The ANS Acquires the Del Bland Archive

Photo Oct 01, 3 54 39 PM

The ANS Acquires the Del Bland Archive

January 28, 2019
New York, NY

The American Numismatic Society is pleased to announce the acquisition of the vast archive of research data assembled by United States large cent expert Del Bland, who died in late 2018. Nearly 50 years ago, Bland began scouring auction catalogs, meticulously compiling information on the condition, sale prices, and ownership of large cents. By the end of his life, his efforts had produced an enormous unpublished reference work, consisting of almost 300 large ring binders weighing some 900 pounds and occupying 40 feet of shelf space.

We are deeply indebted to the ANS members whose contributions made possible the purchase of these materials, particularly long-time benefactor and numismatic author John Adams.

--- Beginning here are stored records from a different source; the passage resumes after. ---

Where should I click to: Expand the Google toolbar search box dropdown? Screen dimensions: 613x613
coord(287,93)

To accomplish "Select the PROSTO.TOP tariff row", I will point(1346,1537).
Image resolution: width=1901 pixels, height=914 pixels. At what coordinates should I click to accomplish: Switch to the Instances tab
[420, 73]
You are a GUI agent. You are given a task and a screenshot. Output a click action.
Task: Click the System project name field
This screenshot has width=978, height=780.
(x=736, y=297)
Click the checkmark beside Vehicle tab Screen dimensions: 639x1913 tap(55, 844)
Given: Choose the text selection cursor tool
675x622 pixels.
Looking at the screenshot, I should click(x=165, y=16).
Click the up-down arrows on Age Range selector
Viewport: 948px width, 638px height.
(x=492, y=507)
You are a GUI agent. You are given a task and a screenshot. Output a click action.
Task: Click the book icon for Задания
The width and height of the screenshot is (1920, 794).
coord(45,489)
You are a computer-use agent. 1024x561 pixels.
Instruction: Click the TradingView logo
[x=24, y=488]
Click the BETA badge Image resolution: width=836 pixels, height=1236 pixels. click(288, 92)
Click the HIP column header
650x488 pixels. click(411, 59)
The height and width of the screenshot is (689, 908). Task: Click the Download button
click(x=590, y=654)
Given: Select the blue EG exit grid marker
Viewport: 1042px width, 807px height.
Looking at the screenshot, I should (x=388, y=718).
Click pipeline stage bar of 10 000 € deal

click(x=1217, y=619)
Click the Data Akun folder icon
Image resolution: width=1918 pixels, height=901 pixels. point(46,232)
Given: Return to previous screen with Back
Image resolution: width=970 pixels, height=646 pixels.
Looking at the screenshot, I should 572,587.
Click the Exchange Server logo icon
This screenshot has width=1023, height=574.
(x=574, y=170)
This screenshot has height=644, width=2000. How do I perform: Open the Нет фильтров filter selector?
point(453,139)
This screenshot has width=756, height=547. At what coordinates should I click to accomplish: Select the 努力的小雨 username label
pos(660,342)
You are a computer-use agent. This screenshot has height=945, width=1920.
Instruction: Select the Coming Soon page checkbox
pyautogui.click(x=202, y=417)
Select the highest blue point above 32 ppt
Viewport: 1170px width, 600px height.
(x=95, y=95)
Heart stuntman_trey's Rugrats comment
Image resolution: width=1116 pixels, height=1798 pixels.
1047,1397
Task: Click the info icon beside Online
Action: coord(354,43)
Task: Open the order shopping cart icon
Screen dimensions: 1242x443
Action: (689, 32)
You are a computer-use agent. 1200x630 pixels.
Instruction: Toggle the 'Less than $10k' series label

The other donors are Robert Rodriguez, Dan Hamelberg, William Burd, and Joel Orosz, as well as David Fanning, of the numismatic auction firm Kolbe & Fanning, who also worked closely with Del and the Bland family to arrange the acquisition. We thank them all for their contributions to the ANS and to the research community generally.

The ANS eagerly anticipates making this material available to researchers. However, given the nature of some of the information contained in the archive, including the names of some current large cent owners, the Society’s Board of Trustees has decided to delay making the materials available for study so that current owners might have a chance to request that personally identifying information be redacted before the materials are made available. Anyone with such concerns can contact ANS librarian and archivist David Hill at, providing him with references to  specific coins. With the exception of sections redacted by request, all of the materials will be made available to members (and to general researchers paying the standard library use fee) on April 1, 2019. Additionally, the board has decided that the materials may not be reproduced in any way.  Users, for example, will not be permitted to use hand-held devices to capture images, and scans of the materials will not be placed online.